(Saved data entries)
_____

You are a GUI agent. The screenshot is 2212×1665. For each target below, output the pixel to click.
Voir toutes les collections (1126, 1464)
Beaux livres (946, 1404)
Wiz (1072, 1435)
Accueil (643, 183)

_____

Activity - All entries must be duplicated exactly, with none left out.

Exercise answer -
You are a GUI agent. The screenshot is 2212×1665. For each target below, output the pixel to click.
Voir toutes les collections (1126, 1464)
Beaux livres (946, 1404)
Wiz (1072, 1435)
Accueil (643, 183)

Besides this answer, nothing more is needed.